De cada diligencia de prueba practicada se levantará acta que será firmada por
el árbitro o árbitros y las partes asistentes.
Los árbitros podrán solicitar el auxilio judicial para la práctica de las pruebas que no puedan efectuar por sí mismos, así como para la adoptación de medidas cautelares en relación con el objeto del arbitraje.
Artículo 21º
Finalizado el período probatorio y practicadas las pruebas pertinentes, el árbitro
o Tribunal Arbitral podrá conceder a las partes un plazo para que presenten sus
conclusiones.
La fase de conclusiones podrá sustituirse o, en su caso, complementarse, a solicitud de todas las partes o por decisión del árbitro o Tribunal Arbitral por una exposición oral ante éste, de la que se extenderá la correspondiente acta.
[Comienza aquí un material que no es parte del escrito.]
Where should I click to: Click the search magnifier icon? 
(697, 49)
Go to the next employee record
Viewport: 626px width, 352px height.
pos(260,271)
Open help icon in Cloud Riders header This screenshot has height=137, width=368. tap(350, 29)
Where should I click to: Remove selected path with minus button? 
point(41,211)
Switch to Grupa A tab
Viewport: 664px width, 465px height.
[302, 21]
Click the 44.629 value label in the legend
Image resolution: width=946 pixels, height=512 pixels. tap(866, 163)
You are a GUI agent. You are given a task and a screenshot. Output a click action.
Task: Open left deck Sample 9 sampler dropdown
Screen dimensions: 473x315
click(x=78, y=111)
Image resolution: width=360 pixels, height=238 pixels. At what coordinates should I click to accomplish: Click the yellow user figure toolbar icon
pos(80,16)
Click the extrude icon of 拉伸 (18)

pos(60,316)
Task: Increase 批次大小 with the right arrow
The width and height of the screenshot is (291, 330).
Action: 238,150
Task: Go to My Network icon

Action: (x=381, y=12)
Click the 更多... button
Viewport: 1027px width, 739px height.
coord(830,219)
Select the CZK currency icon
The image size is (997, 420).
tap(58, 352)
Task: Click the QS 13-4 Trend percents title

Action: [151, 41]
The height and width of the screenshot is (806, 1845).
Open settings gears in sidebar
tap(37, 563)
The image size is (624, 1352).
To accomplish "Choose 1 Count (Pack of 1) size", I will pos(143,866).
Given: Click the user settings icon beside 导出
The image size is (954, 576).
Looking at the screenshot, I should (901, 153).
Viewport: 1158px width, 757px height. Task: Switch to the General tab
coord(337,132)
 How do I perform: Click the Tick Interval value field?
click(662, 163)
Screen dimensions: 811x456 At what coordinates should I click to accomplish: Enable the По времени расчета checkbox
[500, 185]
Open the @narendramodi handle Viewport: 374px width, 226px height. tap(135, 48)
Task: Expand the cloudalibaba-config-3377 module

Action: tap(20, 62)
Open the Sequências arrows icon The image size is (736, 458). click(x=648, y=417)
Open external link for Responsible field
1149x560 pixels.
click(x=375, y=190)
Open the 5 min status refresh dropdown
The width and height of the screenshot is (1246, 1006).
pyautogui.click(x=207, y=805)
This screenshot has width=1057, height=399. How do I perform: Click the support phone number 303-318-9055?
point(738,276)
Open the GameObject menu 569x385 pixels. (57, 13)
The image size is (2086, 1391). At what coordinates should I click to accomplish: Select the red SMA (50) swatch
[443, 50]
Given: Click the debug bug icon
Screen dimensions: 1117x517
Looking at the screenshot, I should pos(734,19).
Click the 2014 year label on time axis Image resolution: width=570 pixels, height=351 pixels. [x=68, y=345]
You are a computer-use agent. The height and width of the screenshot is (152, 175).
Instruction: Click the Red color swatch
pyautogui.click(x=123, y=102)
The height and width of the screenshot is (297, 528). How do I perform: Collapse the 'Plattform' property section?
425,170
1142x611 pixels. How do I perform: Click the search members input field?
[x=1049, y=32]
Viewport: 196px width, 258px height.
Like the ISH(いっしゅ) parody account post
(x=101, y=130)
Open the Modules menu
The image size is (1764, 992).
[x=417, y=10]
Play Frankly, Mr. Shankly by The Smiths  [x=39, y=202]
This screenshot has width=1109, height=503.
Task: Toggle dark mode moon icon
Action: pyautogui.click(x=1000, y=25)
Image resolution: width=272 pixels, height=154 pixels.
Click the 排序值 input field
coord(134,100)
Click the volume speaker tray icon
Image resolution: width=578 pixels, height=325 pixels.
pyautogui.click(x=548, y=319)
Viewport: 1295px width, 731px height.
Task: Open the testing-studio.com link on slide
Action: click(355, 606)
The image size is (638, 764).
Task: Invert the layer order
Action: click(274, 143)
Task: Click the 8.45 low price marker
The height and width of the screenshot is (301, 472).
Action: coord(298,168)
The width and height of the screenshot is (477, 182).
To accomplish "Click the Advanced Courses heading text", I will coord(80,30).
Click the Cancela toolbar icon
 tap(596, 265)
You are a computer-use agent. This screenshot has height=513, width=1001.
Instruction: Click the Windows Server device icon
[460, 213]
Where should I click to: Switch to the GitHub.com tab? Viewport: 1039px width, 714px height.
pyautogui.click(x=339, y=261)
CAPÍTULO IV.-EL LAUDO ARBITRAL
Artículo 22º
El laudo deberá dictarse en el plazo de seis meses, salvo que las partes
hubiesen acordado otro distinto. Dicho plazo empezará a contarse a partir de la
aceptación del árbitro o árbitros, y podrá ser prorrogado por acuerdo de las
partes.
Transcurrido el plazo fijado sin haberse dictado el laudo, quedará sin efecto el arbitraje y expedita la vía judicial.
Artículo 23º
El laudo deberá dictarse por escrito y protocolizarse notarialmente, debiendo
contener como mínimo los siguientes extremos:
a) El lugar donde se dicte el
laudo.
b) Circunstancias personales del árbitro o árbitros y de las partes
intervinientes.
c) Las cuestiones sometidas a arbitraje.
d) Las alegaciones de las partes.
e) Una sucinta relación de las pruebas practicadas.
f) La decisión arbitral, que deberá ser motivada.
Artículo 24º
El laudo será firmado por el árbitro o árbitros, que podrán hacer constar su
criterio discrepante. Si alguno de los árbitros no lo firmase, se entenderá
que se adhiere a la decisión de la mayoría.
Artículo 25º
El laudo se dictará por mayoría de votos. Si no hubiese mayoría, el laudo será
dictado por el presidente del Tribunal Arbitral.
Dentro de los cinco días siguientes a la notificación del laudo cualquiera de
las partes podrá pedir a los árbitros que corrijan cualquier error de cálculo,
tipográfico o similar a que aclare algún concepto oscuro u omisión del laudo.
Los árbitros resolverán dentro de los diez días siguientes, protocolizarán
su decisión notarialmente y harán que se notifique fehacientemente a las
partes.
Artículo 26º
La parte que se proponga instar la ejecución forzosa del laudo, podrá
solicitar la intervención de la Corte de Arbitraje para obtener de la otra
parte el cumplimiento voluntario de la decisión arbitral.
Artículo 27º
Finalizado el expediente arbitral, la conservación y custodia del mismo
corresponde a la Corte de Arbitraje.